What is noteworthy is the obsession with maintaining such a list and the eagerness with which Garfunkel shares it with the world. Assuming his veracity, his bookish intake is steady and his tastes are eclectic, so I suppose we ought to congratulate him. Who expects a pop singer even to be literate? I’ve never kept a book list. Such a log would have minor autobiographical interest for me: When did I read Tristram Shandy for the first time? It might help chart the growth of my sensibility but who cares? Even I hardly care. I’ve kept a diary at various times but always ended up burning it – out of boredom, not guilt. Anyway, in 2020, spouting off about how many books you’ve read is unlikely to result in celebrity or make you popular with the opposite sex.

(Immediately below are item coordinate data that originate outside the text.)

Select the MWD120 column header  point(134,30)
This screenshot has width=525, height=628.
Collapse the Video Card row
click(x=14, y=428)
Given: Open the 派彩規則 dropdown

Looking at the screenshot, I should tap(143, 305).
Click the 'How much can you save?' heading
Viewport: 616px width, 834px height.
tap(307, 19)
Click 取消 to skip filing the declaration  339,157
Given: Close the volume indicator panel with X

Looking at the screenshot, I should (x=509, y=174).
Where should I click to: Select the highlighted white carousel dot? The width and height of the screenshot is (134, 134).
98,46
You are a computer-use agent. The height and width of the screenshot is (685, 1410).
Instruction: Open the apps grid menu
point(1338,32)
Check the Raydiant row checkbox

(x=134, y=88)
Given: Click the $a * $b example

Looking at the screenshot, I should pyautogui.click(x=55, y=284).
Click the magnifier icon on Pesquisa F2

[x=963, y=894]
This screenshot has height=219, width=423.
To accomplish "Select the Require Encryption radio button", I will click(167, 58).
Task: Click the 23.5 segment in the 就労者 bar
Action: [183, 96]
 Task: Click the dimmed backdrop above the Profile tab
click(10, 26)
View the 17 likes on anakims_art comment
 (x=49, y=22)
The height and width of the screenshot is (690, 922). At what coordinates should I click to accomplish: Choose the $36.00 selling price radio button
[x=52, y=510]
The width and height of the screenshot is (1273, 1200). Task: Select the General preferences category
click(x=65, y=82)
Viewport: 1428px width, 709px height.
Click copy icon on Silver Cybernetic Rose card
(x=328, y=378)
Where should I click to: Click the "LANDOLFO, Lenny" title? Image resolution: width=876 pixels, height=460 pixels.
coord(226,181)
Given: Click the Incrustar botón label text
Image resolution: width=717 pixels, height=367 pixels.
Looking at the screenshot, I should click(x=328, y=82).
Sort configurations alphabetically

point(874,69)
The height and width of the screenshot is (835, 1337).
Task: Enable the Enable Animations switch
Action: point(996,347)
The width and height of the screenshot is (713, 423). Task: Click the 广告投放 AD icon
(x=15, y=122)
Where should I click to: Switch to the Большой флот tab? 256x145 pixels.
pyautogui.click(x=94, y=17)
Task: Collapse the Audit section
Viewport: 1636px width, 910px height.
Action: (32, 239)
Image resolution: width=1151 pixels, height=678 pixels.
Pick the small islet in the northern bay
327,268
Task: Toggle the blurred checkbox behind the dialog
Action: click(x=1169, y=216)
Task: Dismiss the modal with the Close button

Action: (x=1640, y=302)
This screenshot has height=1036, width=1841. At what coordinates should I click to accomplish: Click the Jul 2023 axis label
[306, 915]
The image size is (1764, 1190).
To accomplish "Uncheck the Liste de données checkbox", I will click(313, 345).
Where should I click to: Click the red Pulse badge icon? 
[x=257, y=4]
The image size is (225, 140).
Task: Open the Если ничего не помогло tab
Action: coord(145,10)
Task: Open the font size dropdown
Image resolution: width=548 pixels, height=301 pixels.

This week at The Imaginative Conservative, Christine Norvell posted a brief article about the keeping of book lists. Apparently the custom is more popular than I realized. She makes an interesting suggestion:
“In these same personal lists, many of Mrs. Bogel’s [host of the reading podcast Modern Mrs. Darcy] listeners included a reference category for where they first heard of the book. Imagine looking back ten years from now and seeing what you read because a good friend at the time, a work colleague, family member, or random stranger recommended something you enjoyed.”
I would like to know how one book leads to another. That might amount to a genuinely revealing autobiography, though I suspect no one else would care. Almost fourteen years ago I wrote:
“The late Guy Davenport believed every book was created by its author, often unknowingly, as a response, one half of a virtual dialogue, sometimes disguised, to an already existing book. If we accept this highly ecological premise, and I do, then every book is linked inevitably to every other book in a vast Borgesian weave of overt and occult connections.”